What you need to know:

  • Low savings. We cannot depend as country on aid and borrowings to invest. That is someone else’s taxpayers’ money! Uganda is a country of 41 million people and only under one million people are saving with NSSF! - a mere Shs11 trillion in total long-term funds available to the economy?

The debate on why the East is saving and the West is spending, is fast growing. The South is drawing on the savings of the East and adopting the spending style of the West. This is certainly very true for Africa!
How then can Uganda address this challenge?

Economics teaches us that growth of an economy is a function of aggregate demand, and how this demand is stimulated. Effective demand matters a lot in driving industrial output, employment and incomes. The 68 per cent we always talk about must be given the ability to purchase.

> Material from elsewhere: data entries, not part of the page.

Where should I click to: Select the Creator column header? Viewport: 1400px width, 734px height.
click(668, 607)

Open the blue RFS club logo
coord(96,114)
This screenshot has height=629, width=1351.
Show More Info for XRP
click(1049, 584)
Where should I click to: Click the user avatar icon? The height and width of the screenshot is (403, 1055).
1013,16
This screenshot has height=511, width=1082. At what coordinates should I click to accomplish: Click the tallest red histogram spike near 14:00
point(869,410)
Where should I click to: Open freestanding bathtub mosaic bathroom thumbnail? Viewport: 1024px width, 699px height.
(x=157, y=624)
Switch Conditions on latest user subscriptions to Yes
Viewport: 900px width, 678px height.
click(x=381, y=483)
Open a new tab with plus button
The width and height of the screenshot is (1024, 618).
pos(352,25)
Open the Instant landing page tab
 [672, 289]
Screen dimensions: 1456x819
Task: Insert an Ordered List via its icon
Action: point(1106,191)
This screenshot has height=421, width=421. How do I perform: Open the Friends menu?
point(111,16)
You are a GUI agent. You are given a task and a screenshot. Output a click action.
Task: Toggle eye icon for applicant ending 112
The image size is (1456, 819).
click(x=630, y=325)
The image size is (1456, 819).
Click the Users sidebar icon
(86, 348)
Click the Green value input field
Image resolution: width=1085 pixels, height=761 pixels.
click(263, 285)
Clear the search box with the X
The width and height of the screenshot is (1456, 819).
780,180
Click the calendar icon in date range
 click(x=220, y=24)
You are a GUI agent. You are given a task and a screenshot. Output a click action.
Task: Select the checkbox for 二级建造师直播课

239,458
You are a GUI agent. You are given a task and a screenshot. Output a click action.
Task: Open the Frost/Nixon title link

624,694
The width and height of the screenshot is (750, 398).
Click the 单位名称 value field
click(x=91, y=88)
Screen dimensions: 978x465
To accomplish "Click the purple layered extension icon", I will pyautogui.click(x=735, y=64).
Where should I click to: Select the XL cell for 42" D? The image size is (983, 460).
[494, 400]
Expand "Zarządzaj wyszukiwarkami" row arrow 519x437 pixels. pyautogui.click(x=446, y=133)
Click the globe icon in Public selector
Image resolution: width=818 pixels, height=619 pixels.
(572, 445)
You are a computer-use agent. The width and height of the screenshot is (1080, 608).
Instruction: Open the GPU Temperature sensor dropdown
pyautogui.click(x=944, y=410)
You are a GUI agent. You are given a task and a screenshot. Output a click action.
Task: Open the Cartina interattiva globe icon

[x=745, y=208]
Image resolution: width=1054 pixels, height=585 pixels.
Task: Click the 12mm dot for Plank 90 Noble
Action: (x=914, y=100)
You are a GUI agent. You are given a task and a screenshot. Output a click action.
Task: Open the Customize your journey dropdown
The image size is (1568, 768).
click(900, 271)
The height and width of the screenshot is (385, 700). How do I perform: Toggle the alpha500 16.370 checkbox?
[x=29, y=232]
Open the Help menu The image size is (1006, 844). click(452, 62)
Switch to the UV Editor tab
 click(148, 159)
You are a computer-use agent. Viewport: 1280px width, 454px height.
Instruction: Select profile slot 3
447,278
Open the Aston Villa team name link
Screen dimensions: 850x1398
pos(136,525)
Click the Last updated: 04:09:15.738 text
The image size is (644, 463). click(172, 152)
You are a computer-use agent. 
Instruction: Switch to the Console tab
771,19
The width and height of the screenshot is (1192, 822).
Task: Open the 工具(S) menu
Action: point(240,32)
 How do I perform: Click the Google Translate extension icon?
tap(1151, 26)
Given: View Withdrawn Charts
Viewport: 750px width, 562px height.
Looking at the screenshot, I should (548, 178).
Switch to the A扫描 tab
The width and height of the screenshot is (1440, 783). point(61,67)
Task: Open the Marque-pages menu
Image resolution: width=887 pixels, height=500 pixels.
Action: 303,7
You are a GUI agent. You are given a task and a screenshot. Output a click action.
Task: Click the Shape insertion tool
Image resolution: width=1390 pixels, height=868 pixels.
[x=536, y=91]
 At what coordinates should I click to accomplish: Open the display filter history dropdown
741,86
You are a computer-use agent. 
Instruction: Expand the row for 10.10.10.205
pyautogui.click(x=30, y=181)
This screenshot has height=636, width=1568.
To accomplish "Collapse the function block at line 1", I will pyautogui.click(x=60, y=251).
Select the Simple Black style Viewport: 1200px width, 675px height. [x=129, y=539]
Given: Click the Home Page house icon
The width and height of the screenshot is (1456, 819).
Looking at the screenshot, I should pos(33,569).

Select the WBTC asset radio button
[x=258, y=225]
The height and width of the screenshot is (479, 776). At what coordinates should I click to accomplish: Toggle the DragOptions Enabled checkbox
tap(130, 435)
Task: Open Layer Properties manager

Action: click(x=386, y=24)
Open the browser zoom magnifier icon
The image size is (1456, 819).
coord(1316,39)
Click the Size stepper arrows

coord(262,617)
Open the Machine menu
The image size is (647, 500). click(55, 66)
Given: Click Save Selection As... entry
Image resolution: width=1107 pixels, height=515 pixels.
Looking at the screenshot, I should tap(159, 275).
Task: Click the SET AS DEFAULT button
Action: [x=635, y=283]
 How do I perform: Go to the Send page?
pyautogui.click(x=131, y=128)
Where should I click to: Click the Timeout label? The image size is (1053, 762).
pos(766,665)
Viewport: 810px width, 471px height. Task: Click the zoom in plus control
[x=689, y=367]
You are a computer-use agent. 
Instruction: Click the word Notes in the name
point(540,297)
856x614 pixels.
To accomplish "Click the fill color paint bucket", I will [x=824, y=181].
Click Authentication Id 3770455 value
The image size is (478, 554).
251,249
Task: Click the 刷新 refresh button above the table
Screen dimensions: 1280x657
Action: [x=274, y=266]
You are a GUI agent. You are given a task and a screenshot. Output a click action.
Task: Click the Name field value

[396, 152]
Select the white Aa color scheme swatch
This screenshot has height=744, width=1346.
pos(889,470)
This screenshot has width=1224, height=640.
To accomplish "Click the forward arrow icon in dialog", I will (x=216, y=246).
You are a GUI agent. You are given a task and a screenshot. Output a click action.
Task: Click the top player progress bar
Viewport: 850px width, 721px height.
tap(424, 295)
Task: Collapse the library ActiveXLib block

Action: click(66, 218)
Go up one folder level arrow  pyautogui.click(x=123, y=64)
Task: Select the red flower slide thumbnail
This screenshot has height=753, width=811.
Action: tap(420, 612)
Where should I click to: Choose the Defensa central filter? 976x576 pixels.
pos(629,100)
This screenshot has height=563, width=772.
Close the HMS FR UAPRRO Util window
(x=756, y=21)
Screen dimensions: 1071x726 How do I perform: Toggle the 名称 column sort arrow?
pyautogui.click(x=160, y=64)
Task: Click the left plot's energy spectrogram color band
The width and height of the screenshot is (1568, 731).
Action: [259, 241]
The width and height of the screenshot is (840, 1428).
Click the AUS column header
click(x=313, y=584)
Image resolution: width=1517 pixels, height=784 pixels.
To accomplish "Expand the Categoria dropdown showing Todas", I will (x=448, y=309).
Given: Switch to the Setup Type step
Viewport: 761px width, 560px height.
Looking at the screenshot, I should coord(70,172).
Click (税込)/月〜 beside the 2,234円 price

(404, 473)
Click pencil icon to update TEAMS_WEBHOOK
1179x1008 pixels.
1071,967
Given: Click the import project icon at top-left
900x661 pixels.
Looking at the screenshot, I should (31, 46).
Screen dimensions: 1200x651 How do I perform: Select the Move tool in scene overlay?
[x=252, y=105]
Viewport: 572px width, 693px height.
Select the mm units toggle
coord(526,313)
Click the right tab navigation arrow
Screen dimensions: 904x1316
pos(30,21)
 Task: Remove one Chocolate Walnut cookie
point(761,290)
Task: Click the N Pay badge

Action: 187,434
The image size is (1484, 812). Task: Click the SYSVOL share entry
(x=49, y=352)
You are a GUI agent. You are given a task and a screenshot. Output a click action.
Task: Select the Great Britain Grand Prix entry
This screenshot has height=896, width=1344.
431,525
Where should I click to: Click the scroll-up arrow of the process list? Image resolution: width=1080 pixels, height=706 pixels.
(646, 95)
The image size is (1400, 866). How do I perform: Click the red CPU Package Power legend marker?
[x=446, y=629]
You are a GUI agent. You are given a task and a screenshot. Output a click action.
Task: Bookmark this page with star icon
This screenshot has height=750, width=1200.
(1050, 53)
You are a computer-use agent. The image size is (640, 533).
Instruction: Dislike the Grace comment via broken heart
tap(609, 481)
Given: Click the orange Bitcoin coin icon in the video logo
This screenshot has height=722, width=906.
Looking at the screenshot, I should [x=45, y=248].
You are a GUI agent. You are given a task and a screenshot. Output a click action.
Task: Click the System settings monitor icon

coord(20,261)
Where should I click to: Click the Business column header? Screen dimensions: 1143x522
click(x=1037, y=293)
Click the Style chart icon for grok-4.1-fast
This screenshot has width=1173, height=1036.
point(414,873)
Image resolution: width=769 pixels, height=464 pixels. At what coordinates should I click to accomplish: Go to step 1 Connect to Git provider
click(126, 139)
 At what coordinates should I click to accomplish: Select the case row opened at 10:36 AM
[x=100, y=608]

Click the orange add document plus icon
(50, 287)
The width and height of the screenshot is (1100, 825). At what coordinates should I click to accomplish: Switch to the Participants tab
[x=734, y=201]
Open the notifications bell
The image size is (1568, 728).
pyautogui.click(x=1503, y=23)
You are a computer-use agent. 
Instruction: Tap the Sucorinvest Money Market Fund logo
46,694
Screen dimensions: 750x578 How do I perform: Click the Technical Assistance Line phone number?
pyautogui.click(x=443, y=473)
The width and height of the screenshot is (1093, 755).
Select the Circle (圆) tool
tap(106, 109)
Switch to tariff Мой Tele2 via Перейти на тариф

The Western world and now the East, have carefully followed this rule of thumb. Only the South and particularly Africa, is yet to appreciate this.
We can do infrastructure, policies, etc, but until we organise the producer groups, the firms and industry, we will not create the jobs!

This is what the economy is about. And this is where the Lead Firm Model that PSFU is advancing becomes of great value to ensure balanced and inclusive growth.
This is aimed at strengthening market driven value chains and supporting actors across these value chains to invest, create jobs and increase output.

This, however, calls for a high level of national savings. Unfortunately, governments in the Third World (and I hasten to add, the private sector) are too spendthrift with very limited sense of frugality.
Uganda, for instance is saving only 12 percent of its national income!

No economy has transitioned to middle income without a saving culture. We cannot stimulate demand of the lowest income bracket if we cannot save to invest.
Our rural economy should be stimulated, not through handouts as many politicians want to believe, but through economic empowerment.

These groups must be given the opportunity to earn. For now, the 68 per cent may feed, but they have nothing to take to the market and earn income. And they cannot earn if we do not invest (for jobs). But we cannot invest if we do not save as a country - public and private savings, voluntary and forced savings.

We cannot depend as country on aid and borrowings to invest. That is someone else’s taxpayers money!
Uganda is a country of 41 million people and only under one million people are saving with NSSF! - a mere Shs11 trillion in total long-term funds available to the economy?

But which is even not available for borrowing because of the structure of the economy. How can Ugandans Invest then? No wonder the Chinese who are frugal, have cheaper funds and are now subduing this economy.

Mr Badagawa is the executive director, Private Sector Foundation Uganda.